— BEGIN Dataset excerpts —

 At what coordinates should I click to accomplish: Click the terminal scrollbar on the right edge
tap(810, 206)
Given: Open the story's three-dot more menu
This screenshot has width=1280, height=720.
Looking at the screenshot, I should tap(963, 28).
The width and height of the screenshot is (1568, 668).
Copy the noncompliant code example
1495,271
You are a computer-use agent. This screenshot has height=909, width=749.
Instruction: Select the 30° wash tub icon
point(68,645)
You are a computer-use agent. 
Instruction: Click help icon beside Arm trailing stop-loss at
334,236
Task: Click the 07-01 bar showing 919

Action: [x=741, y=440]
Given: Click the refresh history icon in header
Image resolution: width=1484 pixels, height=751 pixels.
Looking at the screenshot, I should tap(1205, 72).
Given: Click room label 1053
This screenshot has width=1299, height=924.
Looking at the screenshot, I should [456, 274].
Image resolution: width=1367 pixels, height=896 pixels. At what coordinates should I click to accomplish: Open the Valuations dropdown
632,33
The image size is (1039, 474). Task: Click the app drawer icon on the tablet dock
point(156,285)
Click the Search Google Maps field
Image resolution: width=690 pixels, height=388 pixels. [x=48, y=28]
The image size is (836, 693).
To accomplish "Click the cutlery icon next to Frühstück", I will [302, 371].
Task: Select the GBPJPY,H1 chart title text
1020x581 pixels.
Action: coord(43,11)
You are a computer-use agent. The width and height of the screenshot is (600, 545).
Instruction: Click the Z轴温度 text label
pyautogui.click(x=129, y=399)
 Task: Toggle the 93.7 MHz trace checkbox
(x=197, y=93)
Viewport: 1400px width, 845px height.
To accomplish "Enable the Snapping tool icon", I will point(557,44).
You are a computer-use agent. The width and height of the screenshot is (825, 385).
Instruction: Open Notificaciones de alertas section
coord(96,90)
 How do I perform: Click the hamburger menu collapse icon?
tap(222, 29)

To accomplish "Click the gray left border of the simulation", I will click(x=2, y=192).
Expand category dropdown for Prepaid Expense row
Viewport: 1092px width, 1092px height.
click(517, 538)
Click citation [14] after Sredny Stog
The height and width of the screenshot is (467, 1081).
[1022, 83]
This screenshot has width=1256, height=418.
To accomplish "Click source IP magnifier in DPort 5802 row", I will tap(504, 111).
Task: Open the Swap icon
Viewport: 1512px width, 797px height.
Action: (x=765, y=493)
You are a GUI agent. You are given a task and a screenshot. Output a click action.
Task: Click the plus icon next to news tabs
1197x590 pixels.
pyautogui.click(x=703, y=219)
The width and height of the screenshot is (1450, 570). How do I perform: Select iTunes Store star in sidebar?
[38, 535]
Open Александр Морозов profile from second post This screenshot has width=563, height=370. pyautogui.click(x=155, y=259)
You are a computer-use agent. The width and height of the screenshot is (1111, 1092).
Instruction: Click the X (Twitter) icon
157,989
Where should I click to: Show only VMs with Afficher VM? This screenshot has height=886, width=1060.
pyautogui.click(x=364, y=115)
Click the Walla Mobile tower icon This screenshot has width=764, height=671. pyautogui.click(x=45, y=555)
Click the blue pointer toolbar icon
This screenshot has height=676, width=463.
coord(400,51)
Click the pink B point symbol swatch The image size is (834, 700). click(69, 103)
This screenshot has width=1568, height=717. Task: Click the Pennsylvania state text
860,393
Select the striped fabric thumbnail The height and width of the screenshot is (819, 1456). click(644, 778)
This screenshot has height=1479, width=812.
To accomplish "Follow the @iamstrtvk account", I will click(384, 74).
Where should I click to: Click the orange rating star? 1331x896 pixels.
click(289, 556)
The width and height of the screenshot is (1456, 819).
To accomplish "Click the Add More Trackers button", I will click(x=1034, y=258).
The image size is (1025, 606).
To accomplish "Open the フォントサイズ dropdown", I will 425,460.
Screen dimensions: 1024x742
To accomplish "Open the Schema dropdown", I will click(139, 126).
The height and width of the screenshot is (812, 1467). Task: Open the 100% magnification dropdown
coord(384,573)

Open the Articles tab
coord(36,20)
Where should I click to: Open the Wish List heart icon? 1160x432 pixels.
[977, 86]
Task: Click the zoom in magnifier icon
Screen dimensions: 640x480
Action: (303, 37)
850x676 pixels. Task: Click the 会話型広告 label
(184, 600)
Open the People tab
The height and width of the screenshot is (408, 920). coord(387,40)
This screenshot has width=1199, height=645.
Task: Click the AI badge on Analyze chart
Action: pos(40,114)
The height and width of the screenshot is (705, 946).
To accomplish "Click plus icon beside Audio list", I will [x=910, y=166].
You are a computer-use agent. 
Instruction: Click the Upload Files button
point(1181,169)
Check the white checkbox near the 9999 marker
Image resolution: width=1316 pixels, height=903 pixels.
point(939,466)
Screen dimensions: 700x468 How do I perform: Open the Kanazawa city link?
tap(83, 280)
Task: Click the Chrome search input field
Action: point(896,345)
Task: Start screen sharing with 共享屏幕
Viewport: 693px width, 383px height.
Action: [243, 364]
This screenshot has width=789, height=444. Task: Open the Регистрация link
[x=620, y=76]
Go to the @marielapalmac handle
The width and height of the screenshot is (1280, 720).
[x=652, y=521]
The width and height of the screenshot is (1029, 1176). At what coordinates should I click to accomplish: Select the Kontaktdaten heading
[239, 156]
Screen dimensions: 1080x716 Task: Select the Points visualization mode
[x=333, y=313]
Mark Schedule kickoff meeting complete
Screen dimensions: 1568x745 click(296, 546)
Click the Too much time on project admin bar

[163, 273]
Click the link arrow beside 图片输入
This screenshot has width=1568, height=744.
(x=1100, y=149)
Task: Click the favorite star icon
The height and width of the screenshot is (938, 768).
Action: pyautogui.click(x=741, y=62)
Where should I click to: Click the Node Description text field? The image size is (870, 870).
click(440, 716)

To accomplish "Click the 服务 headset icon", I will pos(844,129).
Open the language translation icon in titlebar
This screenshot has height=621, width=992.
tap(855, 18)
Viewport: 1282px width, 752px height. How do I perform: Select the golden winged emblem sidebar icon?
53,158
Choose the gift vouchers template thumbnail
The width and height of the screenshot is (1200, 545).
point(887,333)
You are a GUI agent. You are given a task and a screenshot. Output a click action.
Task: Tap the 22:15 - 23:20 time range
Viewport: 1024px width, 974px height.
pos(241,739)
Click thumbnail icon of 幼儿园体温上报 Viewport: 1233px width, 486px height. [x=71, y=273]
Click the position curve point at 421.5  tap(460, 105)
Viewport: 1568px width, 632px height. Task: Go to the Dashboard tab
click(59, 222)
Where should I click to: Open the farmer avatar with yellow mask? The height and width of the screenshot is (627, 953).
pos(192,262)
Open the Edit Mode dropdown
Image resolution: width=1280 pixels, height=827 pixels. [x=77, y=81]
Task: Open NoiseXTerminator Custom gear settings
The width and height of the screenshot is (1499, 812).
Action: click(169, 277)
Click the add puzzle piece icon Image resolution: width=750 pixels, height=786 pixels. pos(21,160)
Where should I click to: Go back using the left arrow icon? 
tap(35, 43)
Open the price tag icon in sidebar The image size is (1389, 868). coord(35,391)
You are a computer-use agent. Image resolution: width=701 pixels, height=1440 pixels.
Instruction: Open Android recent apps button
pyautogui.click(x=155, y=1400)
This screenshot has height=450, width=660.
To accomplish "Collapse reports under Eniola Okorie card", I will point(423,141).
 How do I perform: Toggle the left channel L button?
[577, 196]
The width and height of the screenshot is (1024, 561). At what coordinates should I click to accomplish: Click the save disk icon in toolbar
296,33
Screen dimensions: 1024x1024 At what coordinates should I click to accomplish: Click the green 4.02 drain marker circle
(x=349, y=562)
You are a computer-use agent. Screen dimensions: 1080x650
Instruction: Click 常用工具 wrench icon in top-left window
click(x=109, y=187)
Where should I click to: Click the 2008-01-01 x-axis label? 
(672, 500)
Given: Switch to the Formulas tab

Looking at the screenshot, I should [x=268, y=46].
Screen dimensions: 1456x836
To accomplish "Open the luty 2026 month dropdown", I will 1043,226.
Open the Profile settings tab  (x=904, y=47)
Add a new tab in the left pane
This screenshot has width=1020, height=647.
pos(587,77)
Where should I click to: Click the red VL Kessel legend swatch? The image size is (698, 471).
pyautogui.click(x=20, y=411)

— END Dataset excerpts —

Your instructions
Reproduce the items above verbatim, starting with the line that contains "Click the Too much time on project admin bar" and going on through the line that contains "pos(241,739)", both included.

Complete output
Click the Too much time on project admin bar

[163, 273]
Click the link arrow beside 图片输入
This screenshot has width=1568, height=744.
(x=1100, y=149)
Task: Click the favorite star icon
The height and width of the screenshot is (938, 768).
Action: pyautogui.click(x=741, y=62)
Where should I click to: Click the Node Description text field? The image size is (870, 870).
click(440, 716)

To accomplish "Click the 服务 headset icon", I will pos(844,129).
Open the language translation icon in titlebar
This screenshot has height=621, width=992.
tap(855, 18)
Viewport: 1282px width, 752px height. How do I perform: Select the golden winged emblem sidebar icon?
53,158
Choose the gift vouchers template thumbnail
The width and height of the screenshot is (1200, 545).
point(887,333)
You are a GUI agent. You are given a task and a screenshot. Output a click action.
Task: Tap the 22:15 - 23:20 time range
Viewport: 1024px width, 974px height.
pos(241,739)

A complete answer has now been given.